┌──

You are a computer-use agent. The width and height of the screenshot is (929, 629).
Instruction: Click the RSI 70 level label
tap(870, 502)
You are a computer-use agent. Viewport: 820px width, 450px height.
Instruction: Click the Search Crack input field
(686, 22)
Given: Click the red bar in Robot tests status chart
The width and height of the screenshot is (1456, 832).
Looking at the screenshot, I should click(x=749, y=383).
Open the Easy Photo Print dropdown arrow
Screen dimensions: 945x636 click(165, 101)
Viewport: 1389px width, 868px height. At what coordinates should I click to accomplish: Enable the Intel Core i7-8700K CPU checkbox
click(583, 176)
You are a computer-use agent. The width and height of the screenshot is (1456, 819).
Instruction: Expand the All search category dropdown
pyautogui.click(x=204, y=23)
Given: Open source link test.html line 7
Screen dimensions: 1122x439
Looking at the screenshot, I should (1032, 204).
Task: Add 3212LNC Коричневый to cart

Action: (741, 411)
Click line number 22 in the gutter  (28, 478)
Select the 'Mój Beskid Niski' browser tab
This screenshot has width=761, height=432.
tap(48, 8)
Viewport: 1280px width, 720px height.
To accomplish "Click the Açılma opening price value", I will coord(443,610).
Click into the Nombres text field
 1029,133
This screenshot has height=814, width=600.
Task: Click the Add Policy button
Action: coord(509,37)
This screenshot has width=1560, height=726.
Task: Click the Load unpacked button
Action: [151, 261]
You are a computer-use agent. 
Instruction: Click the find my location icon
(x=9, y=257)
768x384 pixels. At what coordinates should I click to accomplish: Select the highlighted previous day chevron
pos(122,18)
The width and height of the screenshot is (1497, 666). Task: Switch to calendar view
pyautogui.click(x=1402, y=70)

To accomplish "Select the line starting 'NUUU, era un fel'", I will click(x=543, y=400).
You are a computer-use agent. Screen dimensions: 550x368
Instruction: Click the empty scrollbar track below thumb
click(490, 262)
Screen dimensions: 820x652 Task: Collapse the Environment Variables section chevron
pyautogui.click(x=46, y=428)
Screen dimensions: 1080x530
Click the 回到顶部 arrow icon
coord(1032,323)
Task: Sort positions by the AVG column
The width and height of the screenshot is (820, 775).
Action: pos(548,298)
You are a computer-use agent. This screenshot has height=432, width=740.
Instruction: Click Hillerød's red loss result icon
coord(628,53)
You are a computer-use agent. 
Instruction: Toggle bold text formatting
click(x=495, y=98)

└──

Task description: Convert every line of the records above into a JSON array of strings, one string per line in the original order, leaving out blank lines.

Completed exercise:
[
  "You are a computer-use agent. The width and height of the screenshot is (929, 629).",
  "Instruction: Click the RSI 70 level label",
  "tap(870, 502)",
  "You are a computer-use agent. Viewport: 820px width, 450px height.",
  "Instruction: Click the Search Crack input field",
  "(686, 22)",
  "Given: Click the red bar in Robot tests status chart",
  "The width and height of the screenshot is (1456, 832).",
  "Looking at the screenshot, I should click(x=749, y=383).",
  "Open the Easy Photo Print dropdown arrow",
  "Screen dimensions: 945x636 click(165, 101)",
  "Viewport: 1389px width, 868px height. At what coordinates should I click to accomplish: Enable the Intel Core i7-8700K CPU checkbox",
  "click(583, 176)",
  "You are a computer-use agent. The width and height of the screenshot is (1456, 819).",
  "Instruction: Expand the All search category dropdown",
  "pyautogui.click(x=204, y=23)",
  "Given: Open source link test.html line 7",
  "Screen dimensions: 1122x439",
  "Looking at the screenshot, I should (1032, 204).",
  "Task: Add 3212LNC Коричневый to cart",
  "Action: (741, 411)",
  "Click line number 22 in the gutter  (28, 478)",
  "Select the 'Mój Beskid Niski' browser tab",
  "This screenshot has width=761, height=432.",
  "tap(48, 8)",
  "Viewport: 1280px width, 720px height.",
  "To accomplish \"Click the Açılma opening price value\", I will coord(443,610).",
  "Click into the Nombres text field",
  " 1029,133",
  "This screenshot has height=814, width=600.",
  "Task: Click the Add Policy button",
  "Action: coord(509,37)",
  "This screenshot has width=1560, height=726.",
  "Task: Click the Load unpacked button",
  "Action: [151, 261]",
  "You are a computer-use agent. ",
  "Instruction: Click the find my location icon",
  "(x=9, y=257)",
  "768x384 pixels. At what coordinates should I click to accomplish: Select the highlighted previous day chevron",
  "pos(122,18)",
  "The width and height of the screenshot is (1497, 666). Task: Switch to calendar view",
  "pyautogui.click(x=1402, y=70)",
  "To accomplish \"Select the line starting 'NUUU, era un fel'\", I will click(x=543, y=400).",
  "You are a computer-use agent. Screen dimensions: 550x368",
  "Instruction: Click the empty scrollbar track below thumb",
  "click(490, 262)",
  "Screen dimensions: 820x652 Task: Collapse the Environment Variables section chevron",
  "pyautogui.click(x=46, y=428)",
  "Screen dimensions: 1080x530",
  "Click the 回到顶部 arrow icon",
  "coord(1032,323)",
  "Task: Sort positions by the AVG column",
  "The width and height of the screenshot is (820, 775).",
  "Action: pos(548,298)",
  "You are a computer-use agent. This screenshot has height=432, width=740.",
  "Instruction: Click Hillerød's red loss result icon",
  "coord(628,53)",
  "You are a computer-use agent. ",
  "Instruction: Toggle bold text formatting",
  "click(x=495, y=98)"
]